Knock knock?? Who’s there?? Jehovah Witness. Knock knock?? Knock knock?? Hello?? Knock knock??
Decaffeinated coffee is just muddy water.
Talk to me like you’re trying to steal my credit card number, baby
LIFE HACK: You can turn your ordinary sofa into a sofa bed by simply forgetting your wife’s birthday.
I’m starting to think the girl in Madonna’s “Material Girl” is only interested in guys for their money, and not for who they are on the inside.
My mom has a rule that we do nothing on Christmas that Jesus didn’t do. Apparently, Jesus drank a pitcher of martinis & hit on the caterer..
Took my kids’ car seats out to clean them. Found a whole box of Cheerios & 2 buckets of sand.
When I eat a rotisserie chicken it scares everyone in the car I’m driving.
Somebody spotted a coyote in my neighborhood a few days ago. But it’s cool, cause I just started carrying an anvil around everywhere I go.
What do you call a reluctant potato?
A hesitater.
my body: *works a complex system of biological processes to scab over my damaged skin*
me: *about to rip the scab off for no reason*
* charges phone.
Phone: wrong hole.
Me: Is that a web tattoo on your elbow because you like Spider-Man?
Them: Naw, I killed 5 people
Me: so you don’t like Spider-Man?
In Australia we say tuna not tuna fish because tuna cow and tuna chicken are not readily available here.
The second world war should have been called world war returns
Me: I’ll take Glinda the Good Witch because I love shoes, Ursula the Sea Witch so she could silence annoying people for me, and Maleficent because I love to sleep.
Genie: But that’s not…eh, never mind, your witches are granted.
BANK EMPLOYEE: what if we stayed open later than 5:30?
CEO: that’s the dumbest shit i’ve ever heard
OTHER BANK EMPLOYEE: how bout a sign outside that displays the temperature 24/7
CEO: first of all, promoted
Admit it, no one really knows how to use the memory function on a calculator. We’re all just too embarrassed to ask now.
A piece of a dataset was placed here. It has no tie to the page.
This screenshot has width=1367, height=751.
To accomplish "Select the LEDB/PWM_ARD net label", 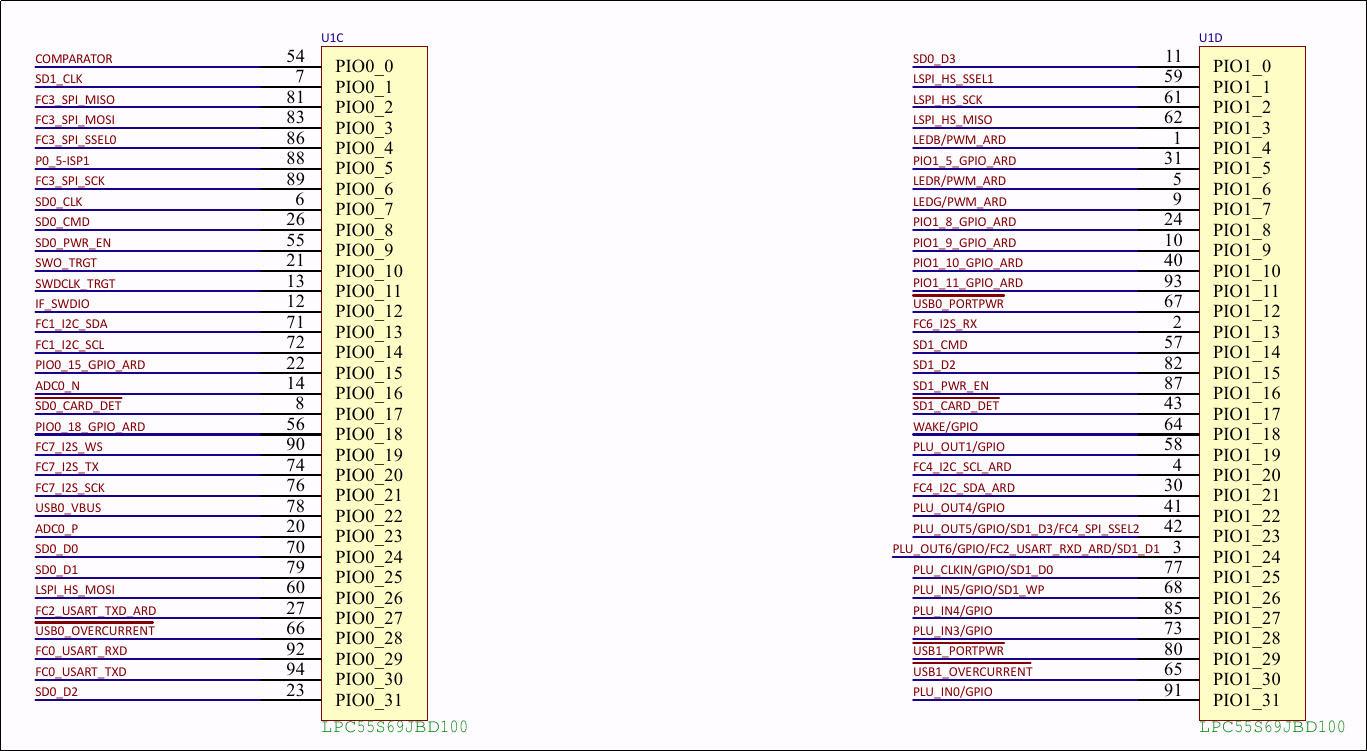I will click(x=959, y=140).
*Date with a boy I dated when we went to kindergarden*
*puts two big bowls of worms and mudwater on the table*
Him-YUCK!!!
Me-You’ve changed
aragorn: you have my sword
legolas: and my bow
gimli: and my axe
WHO: omg please stop sharing your stuff
Next on CNN, 600 hours of guessing what happened to a plane.
[furniture store]
Wife: We’re putting in a bar.
Salesman: OK
Wife: And…
S: Yes?
W: Go ahead, say it.
Me: WE’RE GONNA NEED A STOOL SAMPLE.
Yesterday I overheard my little niece saying to herself, “I can’t have that job when I grow up because I want to be a mummy and have children.” I set my phone aside for a serious talk about how she could do any job she wanted AND have children. Friends, the job was nun.
Before encouraging everyone to “do whatever makes you happy,” ask if anyone is a sadist. Don’t encourage the sadists.
My toddler stole bacon off my plate.
We all had a good laugh.
Then I made her move out.
[holding an acorn]
“do you still love me?”
Wife yells outside-
“that’s not even the same squirrel as yesterday!”“Shaddup you!”
Are my affairs in order? What, like chronologically or alphabetically or largest to smallest? Because then still no.
Nice that I’ll hear “Just a little prick” today because I’m giving blood samples and not from some random person replying to my tweets for once.